子供と大人の違い。
このテーマについて考えようとしたとき、真っ先に思いつくのは'夢'を見るかどうかだ。
「大人って、大きい子供なのよ。」
幼い頃、そう母に教えられたことがある。今思えば、なんとも的を射たことを言う。
その母は、五十いくらかの歳を重ねた今でも物語を愛し、理想や夢を語り子や孫に聞かせる。
彼女は随分と、子供らしい大人だ。
僕の記憶にある限りでは、自身のことを大人と称したことは一度もない。幼い僕の世界に対する疑問や好奇を、大人になれば分かると誤魔化したこともない。
子供の夢を聞き、一緒になって自らの過去の夢や今の理想を言葉に描く。
あまりに嬉しそうに夢を語る彼女を見て、ああ、大人になっても夢や理想というものは絶えないのか。と、無限の欲求というものの果てしなさを子供ながらに強く感じたことを覚えている。
そうして育てられた僕が確固たる夢を持ち得なかったのは必然と言え、彼女の教育の愛すべき過ちの一つと言える。
四半世紀以上生きた今、自分自身の事を、まだまだ子供だと思う。
しかし一方で、やはり社会は僕を子供扱いしてくれなくなり、今では被る責任も昔思い描いた大人のそれと変わらない重さを得た。

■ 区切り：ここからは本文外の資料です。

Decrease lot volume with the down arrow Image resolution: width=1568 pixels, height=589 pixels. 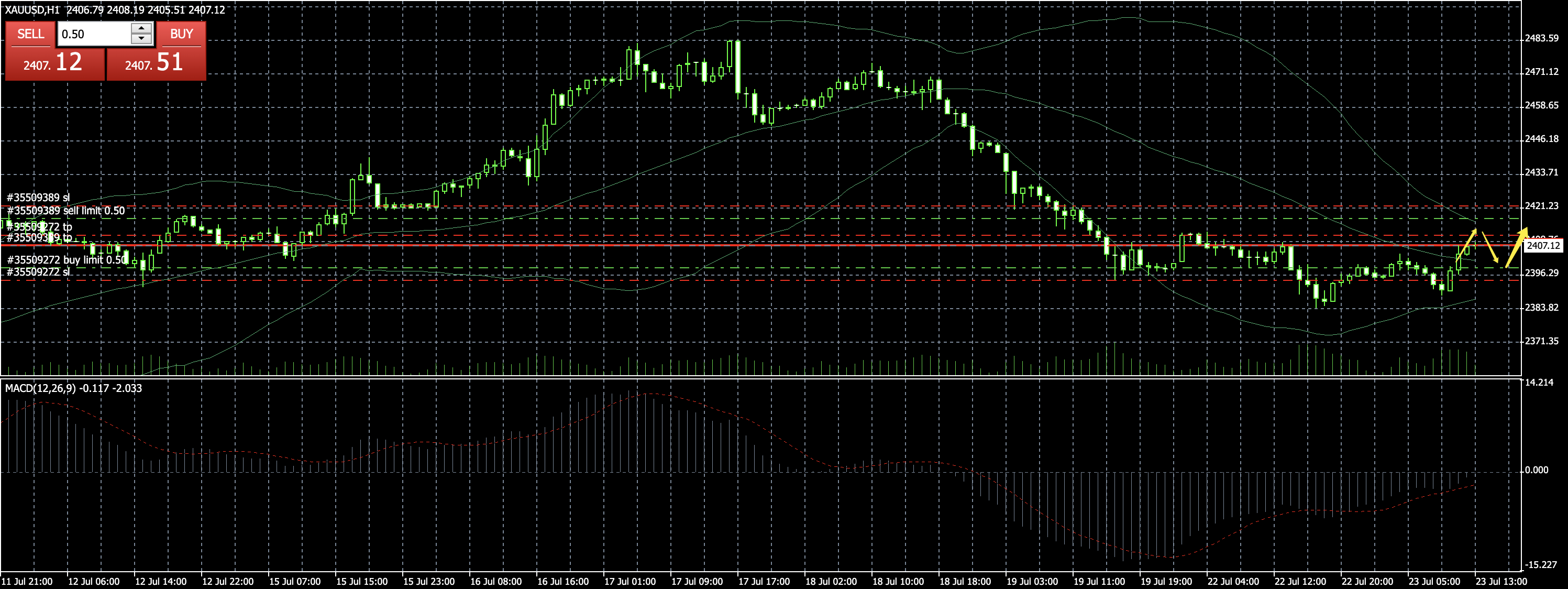pos(141,39)
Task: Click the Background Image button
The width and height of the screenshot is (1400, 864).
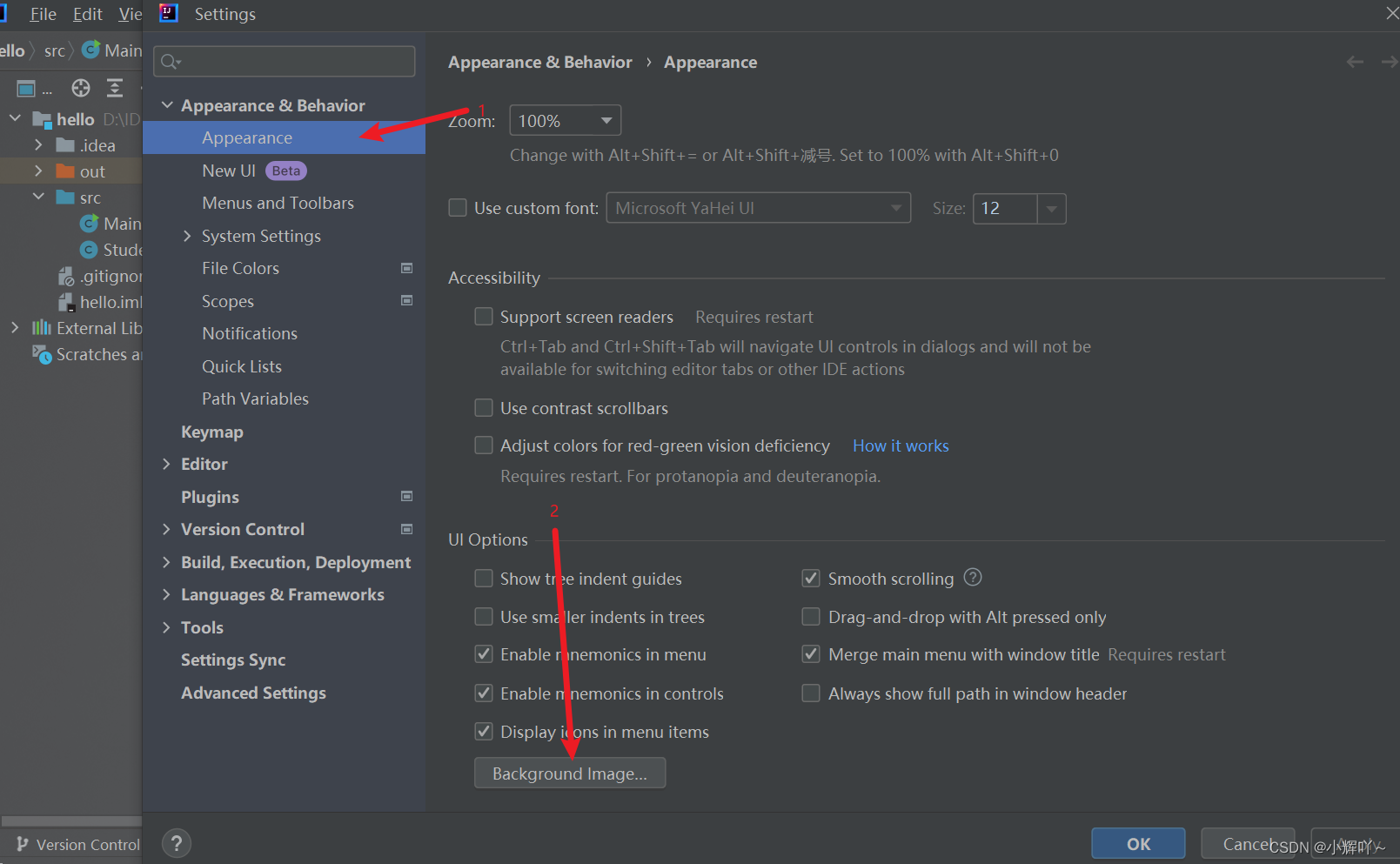Action: 570,773
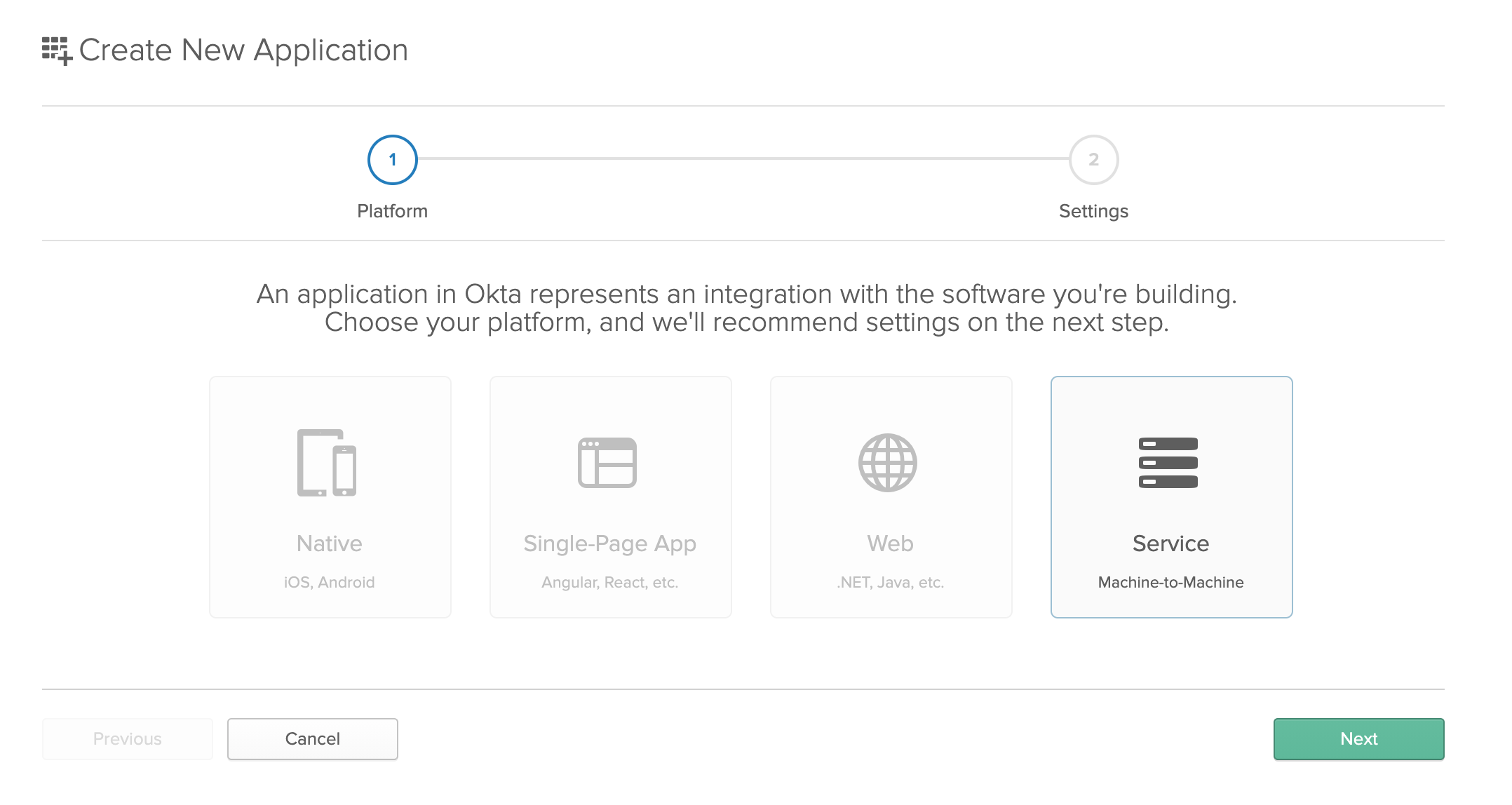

世間では、二十代や三十代はあっという間に過ぎていくなどと言われるけれど、僕は時の速度というものを意識したことがない。 僕にとって、それは常に一定で然るべきもののように思えて、今のところ速度はその意思に恭順してくれている。
一定の速さで時が流れるとすれば、ある瞬間から人が大人になるということはあり得ない。自立した瞬間からだとか、社会人になった瞬間からだとか、そんなことは本質から遥か遠くのまやかしを見る人間が言う言葉だろう。時の流れの中では、一切合切なにもかもが、グラデーションのように少しずつその色を変化させていくものであるし、そうあるべきだと僕は思うのだ。
ある時、友人がこう言った。
「子供の時はなんでも出来るって思っていたろ?けれども大人になっていくにつれて、人は少しずつ出来ないことを増やしてしまうんだ。自転車で青森まで行くことだって、子供の頃はきっと出来るって信じていた。でもいつの間にか、そんなことできるわけないって嘘を吐くようになってしまっていたんだ。本当は今だって、出来ないはずなどないのにね。」
大人とは難しい。
子供だって簡単じゃあない。
当然だ。大人なんて、少しずつ大きくなっていった、ただの子供なのだから。
できるはずのことを段々とできないことにしてしまう。
自分自身の限界を見定めるつもりが、いつの間にか限界を自分で決めてしまっている。
確かに年をとるということはそういうことなのかもしれない。
しかし悪いことばかりでもない。
この理論でいくと、何処にでもいるコンビニのレジのおばさんも、実は少しずつ大きくなった女子高生と呼べるわけだ。
意識次第で、僕の中及び君の中の女子高生は無限に増殖する。
女子高生しかいないなんて、世界がまた一つ魅力的に見えて来るだろう?
ぼくは世間一般でいう大人になってから、そんなことを考えて正気を保つようにしている。
社会の中で吹きすさぶ風や荒れ狂う波に揉まれながら、どこか遠くにいる女子高生のことをただ思いながらぼくは、生きているんだ。